Tax preparation company

Liberty Tax is a chain of franchise and company-owned locations that provide tax preparation services. It is known for its wavers, people in Statue of Liberty costumes and Uncle Sam costumes, used as a form of guerrilla marketing. It is the third largest institutional tax preparation service provider in the United States and second largest in Canada.

==History==

The company began in Canada in 1997 when John Hewitt, co-founder of Jackson Hewitt, acquired a Canadian tax franchisor, U&R Tax Depot. In 1998, the company became Liberty Tax Service and opened five offices in the United States. In 2012, it was named as a "Top 20 Franchise for the Buck" by Forbes, having grown to over 3,500 franchise locations.

In 2009, Liberty Tax was ordered to pay $1.3 million for engaging in unfair business practices related to its refund anticipation loans. It later settled with the Department of Justice over allegations that its franchisee locations inflated some customer tax returns between 2013 and 2018. Founder Hewitt was terminated as CEO in September 2017 after Liberty Tax reported poor financial performance and was forced to close down dozens of its offices due to allegations of tax fraud.
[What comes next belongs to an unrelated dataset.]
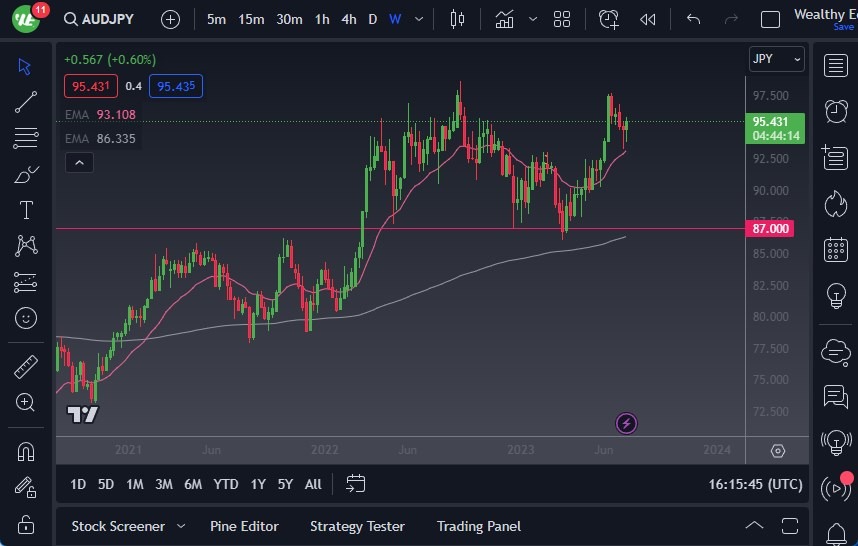Click the 95.431 sell price button
This screenshot has height=546, width=858.
[91, 86]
Hewitt formed a competing business, ATAX, in 2019 and was sued by Liberty for stealing business from them by using inside information.
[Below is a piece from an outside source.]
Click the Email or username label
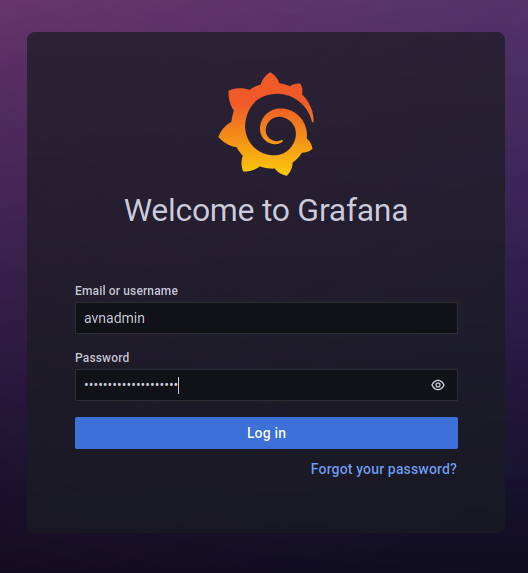This screenshot has height=573, width=528. 126,291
In 2019, Liberty Tax became a subsidiary of the Franchise Group. In 2021 it was purchased by and became a subsidiary of NextPoint Financial. The same year it was combined with LoanMe, a personal and small business loan company based in California. As of 2021, it is the third largest institutional tax preparation service provider in the United States and second largest in Canada.

In July 2023, NextPoint Financial, Liberty Tax's parent, filed for bankruptcy in Canada, and Chapter 15 bankruptcy in the United States. In January 2024, NextPoint Financial completed a going-concern sale transaction to BP Commercial Funding Trust, Series SPL-X. Liberty Tax will continue to operate normally under the new ownership.